Paolo Zebeo afferma: “Per evitare che questa criticità si diffonda, la CGIA continua a chiedere il potenziamento delle risorse a disposizione del Fondo di prevenzione dell’usura, strumento, quest’ultimo, in grado di costituire l’unico valido aiuto a chi si trova in questa situazione di vulnerabilità. È bene ricordare che gli imprenditori che vengono segnalati alla Centrale Rischi della Banca d’Italia non sempre lo devono a una cattiva gestione finanziaria della propria azienda. Nella maggioranza dei casi, infatti, questa situazione si verifica a seguito dell’impossibilità da parte di molti piccoli imprenditori di riscuotere con regolarità i pagamenti dei propri committenti o per essere caduti in un fallimento che ha coinvolto proprio questi ultimi”.
Ad eccezione degli anni caratterizzati dalla crisi pandemica, dal 2011 ad oggi sono crollati i prestiti bancari alle imprese italiane. A fronte dei 1.017 miliardi di euro erogati verso la fine del 2011, siamo scesi a 711,6 miliardi del febbraio 2020 (inizio pandemia). Dopo l’incremento avvenuto durante il periodo Covid che ad agosto 2022 aveva innalzato lo stock erogato a 757,6 miliardi di euro, è ripresa la riduzione e a settembre di quest’anno si è attestata a 667 miliardi. In 12 anni, rispetto al picco massimo erogato nel 2011, le imprese hanno perso 350 miliardi di prestiti bancari, pari al -52,4%.
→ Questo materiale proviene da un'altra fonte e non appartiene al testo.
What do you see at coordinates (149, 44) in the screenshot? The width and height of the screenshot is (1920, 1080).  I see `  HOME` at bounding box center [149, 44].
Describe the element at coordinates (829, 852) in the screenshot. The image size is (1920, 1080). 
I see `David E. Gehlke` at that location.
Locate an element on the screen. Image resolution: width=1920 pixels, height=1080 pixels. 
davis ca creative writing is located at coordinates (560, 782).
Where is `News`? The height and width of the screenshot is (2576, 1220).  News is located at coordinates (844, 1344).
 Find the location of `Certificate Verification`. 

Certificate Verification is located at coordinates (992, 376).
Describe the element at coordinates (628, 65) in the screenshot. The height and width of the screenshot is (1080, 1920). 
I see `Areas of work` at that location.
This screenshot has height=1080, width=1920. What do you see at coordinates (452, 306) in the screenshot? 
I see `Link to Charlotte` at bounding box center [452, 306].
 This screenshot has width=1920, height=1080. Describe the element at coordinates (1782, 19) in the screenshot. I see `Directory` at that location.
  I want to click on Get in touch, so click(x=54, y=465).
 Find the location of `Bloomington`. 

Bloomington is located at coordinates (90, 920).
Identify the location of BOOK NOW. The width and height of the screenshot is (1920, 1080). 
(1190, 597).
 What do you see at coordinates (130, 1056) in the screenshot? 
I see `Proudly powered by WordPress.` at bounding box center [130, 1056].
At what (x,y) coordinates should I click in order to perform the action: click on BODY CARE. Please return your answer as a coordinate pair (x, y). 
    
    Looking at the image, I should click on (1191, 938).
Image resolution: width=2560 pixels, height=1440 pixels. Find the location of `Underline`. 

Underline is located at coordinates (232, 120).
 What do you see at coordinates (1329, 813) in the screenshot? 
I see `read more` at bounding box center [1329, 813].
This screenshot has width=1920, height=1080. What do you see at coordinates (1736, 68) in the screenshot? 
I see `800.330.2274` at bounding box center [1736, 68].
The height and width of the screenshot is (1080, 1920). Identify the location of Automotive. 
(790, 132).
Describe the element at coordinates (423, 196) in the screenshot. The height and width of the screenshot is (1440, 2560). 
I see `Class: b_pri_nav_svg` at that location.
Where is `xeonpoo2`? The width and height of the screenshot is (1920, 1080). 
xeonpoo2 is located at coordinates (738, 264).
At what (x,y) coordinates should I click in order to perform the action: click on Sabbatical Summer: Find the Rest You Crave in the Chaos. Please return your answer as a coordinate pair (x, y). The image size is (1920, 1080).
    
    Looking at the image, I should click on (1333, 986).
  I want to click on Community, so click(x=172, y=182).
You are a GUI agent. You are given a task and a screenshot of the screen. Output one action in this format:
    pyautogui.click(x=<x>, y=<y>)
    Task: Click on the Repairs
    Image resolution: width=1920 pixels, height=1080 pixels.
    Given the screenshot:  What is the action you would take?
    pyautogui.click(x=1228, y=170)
Gli effetti della crisi del debito sovrano (2012-2013), le restrizioni normative imposte dalla BCE alle banche per limitare la proliferazione degli NPL e, in parte, anche il calo della domanda di credito, sono le cause di questa caduta verticale. Pertanto, non è da escludere, anzi, che la chiusura dei rubinetti del credito praticata dal sistema bancario abbia contribuito a spingere involontariamente molti lavoratori autonomi e altrettanti piccoli imprenditori a corto di liquidità verso le organizzazioni malavitose che, mai come nei momenti difficili, hanno la necessità di reinvestire nell’economia legale i denari provenienti dalle attività criminali.
La senatrice Enza Rando, responsabile Legalità e Lotta alle Mafie del Partito Democratico, ha affermato: “La crisi economica e finanziaria, il blocco del credito alle aziende in crisi, apre le porte alla criminalità. L’usura rappresenta una delle direttrici attraverso le quali le organizzazioni criminali si infiltrano nel tessuto economico. Come ribadito anche dalla Cgia Mestre, i fenomeni estorsivi si verificano al sud Italia ma poi i proventi di queste attività illegali vengono quasi sempre più reinvestiti al Nord”. Su questo tema, invece, il governo è finora assente.